By Katie O’Connell
After nearly a year of waiting, the Trevecca apartment open hours are almost finalized.
Apartment dwellers continue to live under a temporary policy that offers 29 open apartment hours where students can hangout with the opposite sex.
The proposed policy worked its way through several councils and committees and the trial was approved at the beginning of this school year.
Student government association pressed for a new policy because they said it was what the majority of students wanted.
The trial policy, introduced in October, features a bi-weekly rotation of Mondays and Wednesdays from 6 p.m. to 11 p.m. one week, then Tuesdays and Thursdays from 6 p.m. to 11 p.m. the next week, and Fridays and Saturdays from 6 p.m. to midnight and Sundays from 1 p.m. to 4 p.m. and from 8 p.m. to midnight every week regardless of the rotation.
Before the trial was initiated, junior and senior housing open hours were Fridays and Saturdays from 5 p.m. to midnight, and Sundays from 8 p.m. to midnight, 11 hours per week less than the current trial, which allows for 29 hours per week.

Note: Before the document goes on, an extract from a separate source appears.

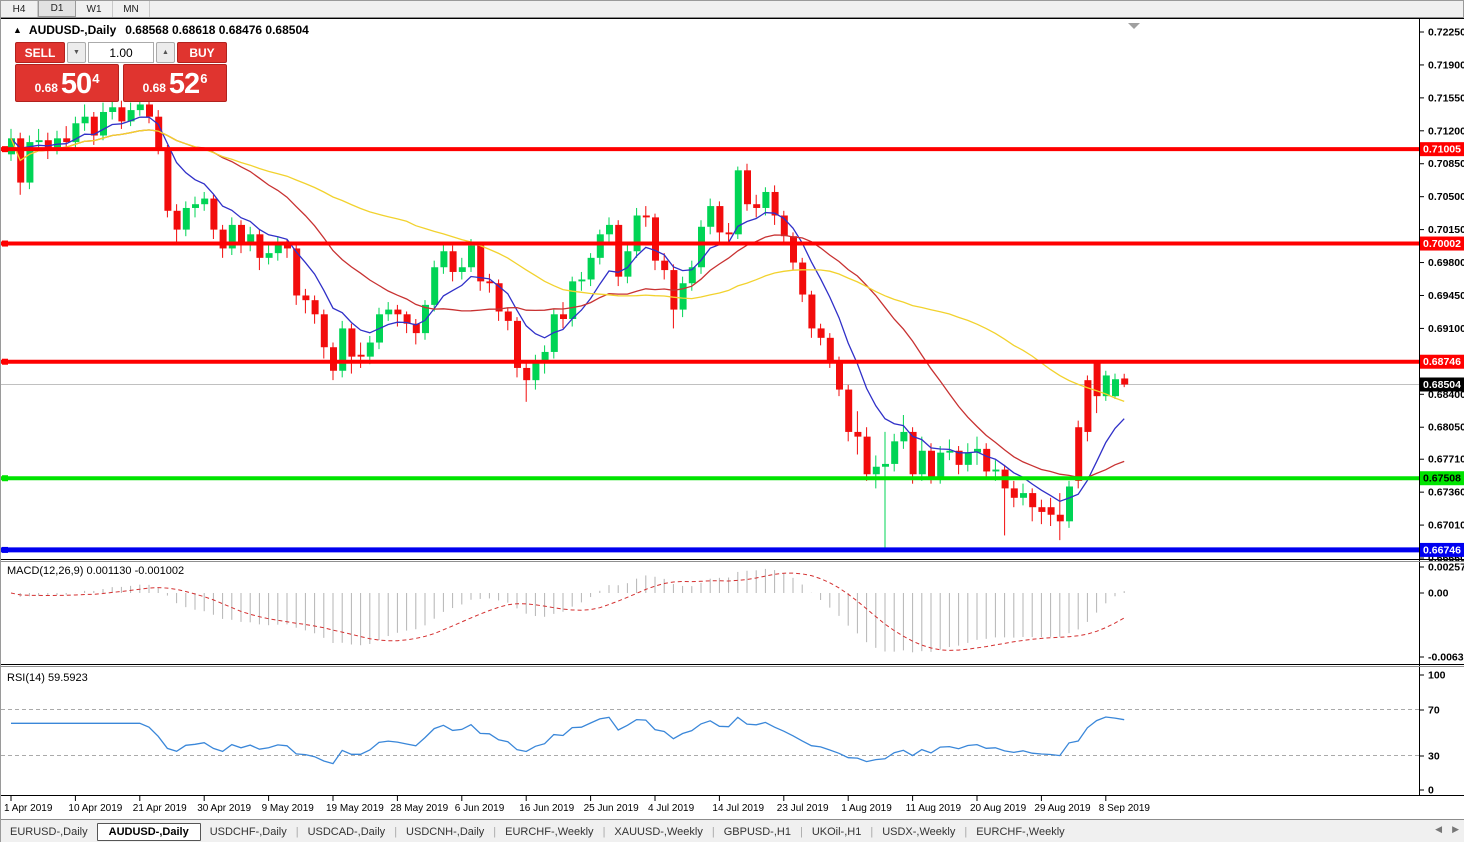 This screenshot has height=842, width=1464. Describe the element at coordinates (1434, 757) in the screenshot. I see `rsi-axis-label: 30` at that location.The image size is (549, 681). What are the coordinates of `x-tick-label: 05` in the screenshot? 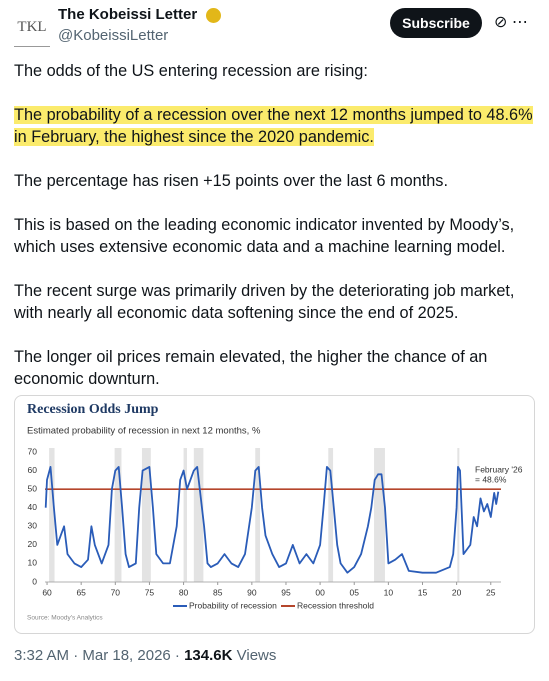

Residents also received one extra guest pass per month to be used with RA notification on a day when open apartments were not in session. These were abolished with the new policy.
The process is taking time because administration wants to make the best decision for the school.

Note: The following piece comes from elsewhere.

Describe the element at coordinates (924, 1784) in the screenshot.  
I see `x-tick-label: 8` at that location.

“We want to make a good decision, which is why it’s taking so long, because it’s probably going to last for a while,” Heather Bryant, residential director of women’s apartments, said.
However, Steve Harris, dean of student development, said the policy is finalized for him. It is just up to SGA if they want to change the Sunday hours.

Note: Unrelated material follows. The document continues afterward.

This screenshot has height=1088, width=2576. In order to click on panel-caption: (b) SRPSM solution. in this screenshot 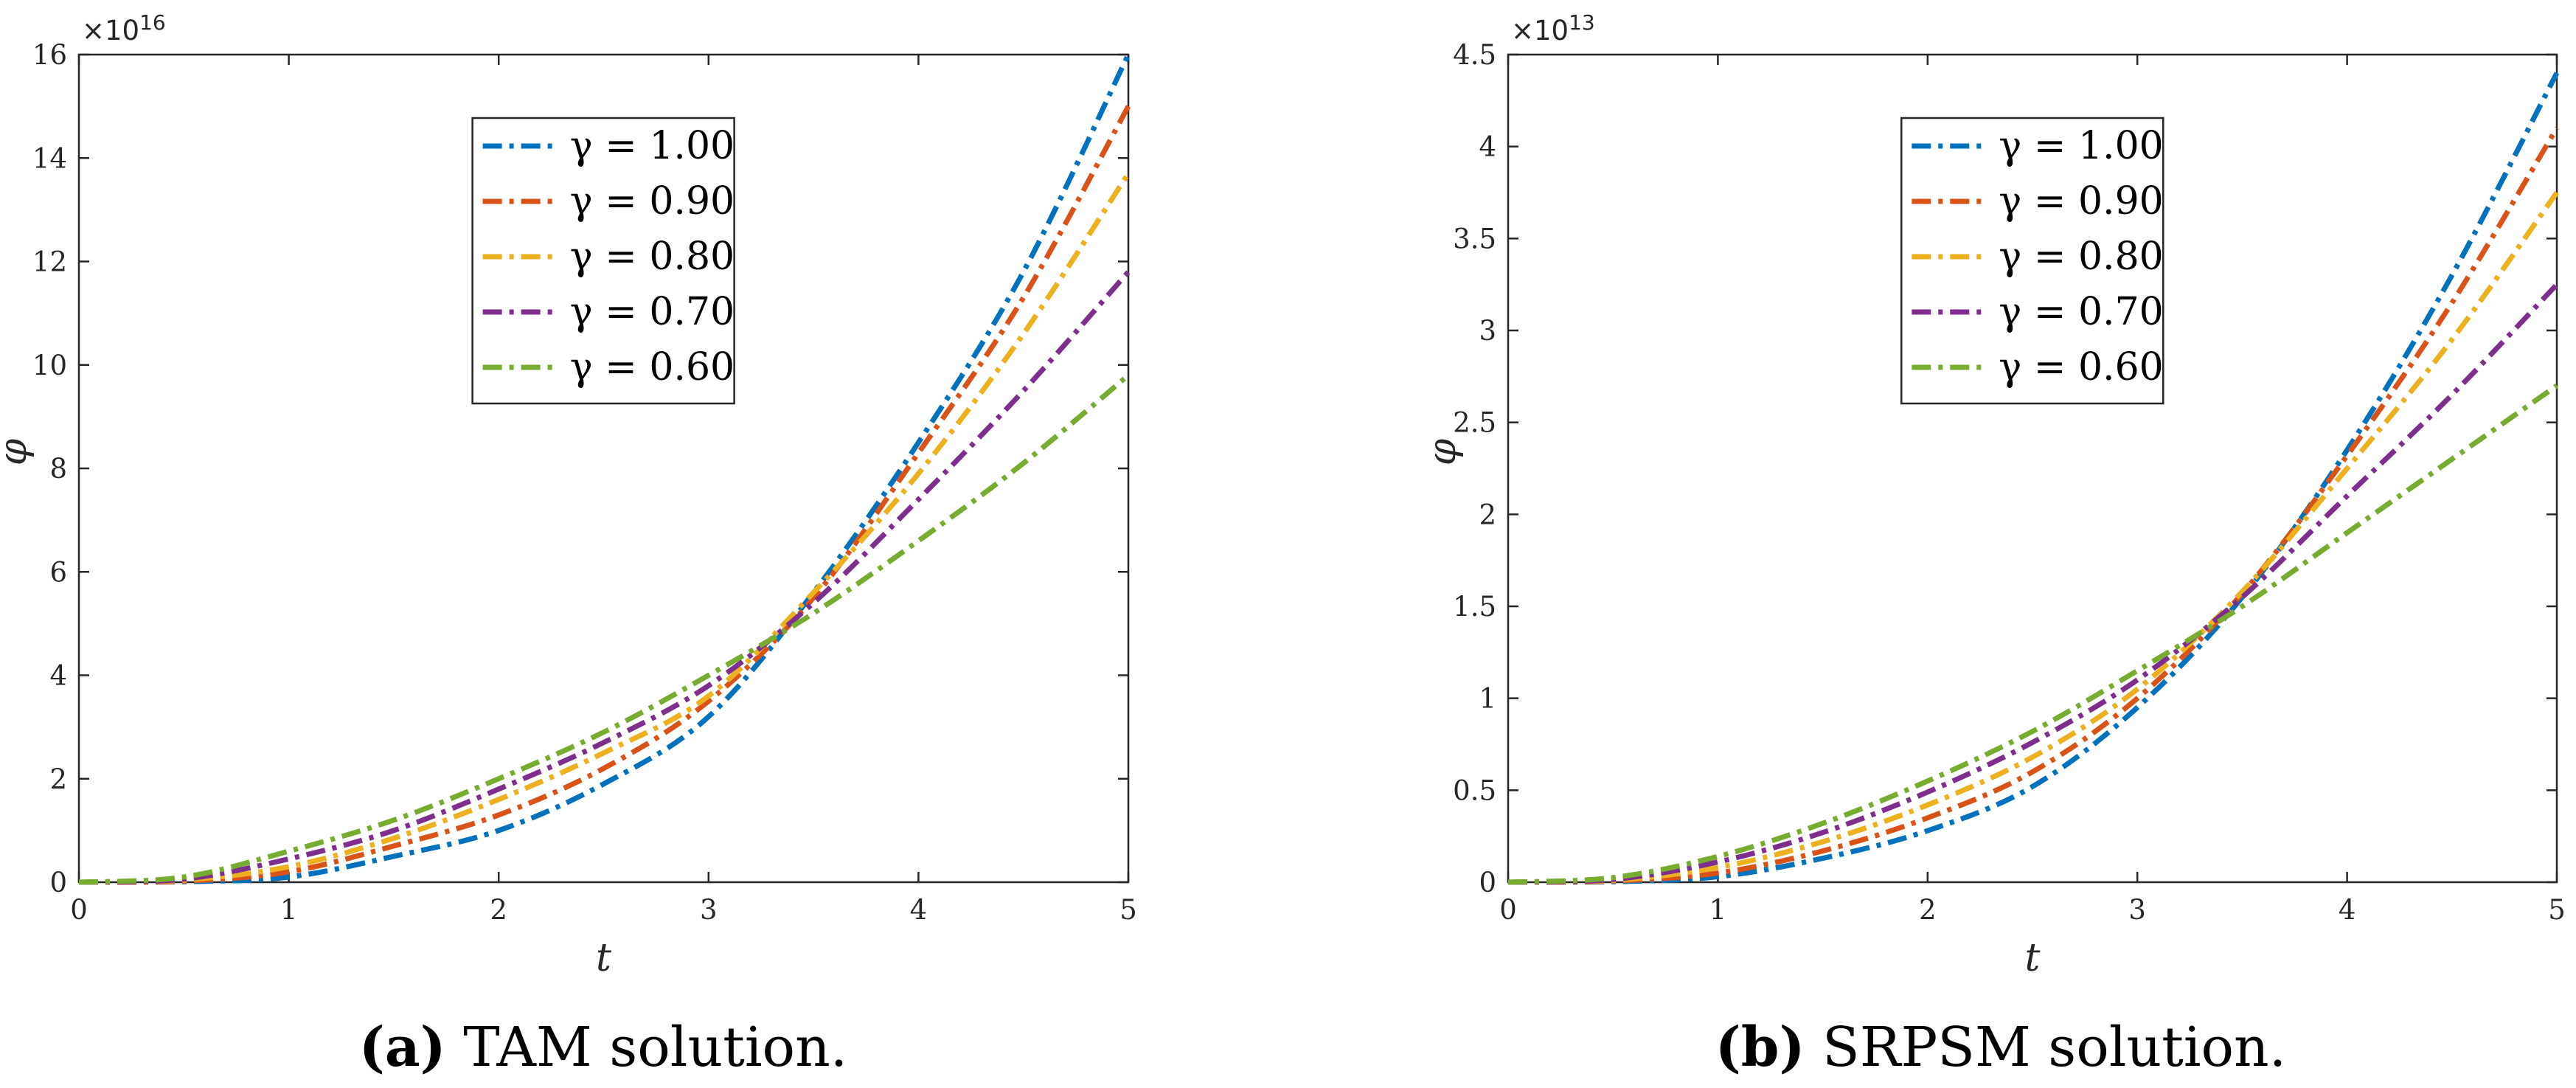, I will do `click(2000, 1048)`.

While it may take another few weeks to work out a final policy, they hope to get it done soon.
“They want to hash this out very quickly,” said Riley Wampler, associated student body president. “It’s frustrating for us to see it take time.”
Even with the newer, longer hours, Trevecca is still one of the more conservative Nazarene schools when it comes to open apartment policies. Only Eastern Nazarene College, with 24 hours per weeks, has fewer.
One reason that Trevecca’s hours are so conservation, said Bryant, is because Trevecca RAs are constantly making rounds and checking rooms. RAs have to make five rounds a night, checking all apartments with a guest pass out as well as performing one random room check per breezeway, said Hood. Those rounds, as well as the rule requiring three people to be in the apartment at all times when having a member of the opposite sex over, elicited complaints on the pre- and post- trial surveys.
A survey was sent to all apartment residents before the trial began in Oct. and at the end of last semester.
According to the survey, students said they wanted to see a change before the trial began.
“Pre-survey, most people indicated they weren’t as satisfied with the way things were and would like to see it changed,” said Ronda Lilienthal, associate dean of students for residential life.
According to the second survey, students said, they liked the new hours.
Although there were concerns about inconsiderate roommates talking advantage of more hours to the detriment of their other roommates, 86.9 percent were satisfied with how their roommates behaved in that regard.
However, it is possible some changes will still be made. Redford resident assistant Charly Hood and Bryant both said that the first set of Sunday hours, from 1 p.m. to 4 p.m., were used infrequently and that the need for making rounds and performing room checks left RAs with no time for schoolwork on Sunday.
In the general SGA meeting on Jan. 16, the only discussion focused on the hours and RA workload. If major changes are made to the current policy, the permanent policy will likely be delayed while it passes through more discussions and trials.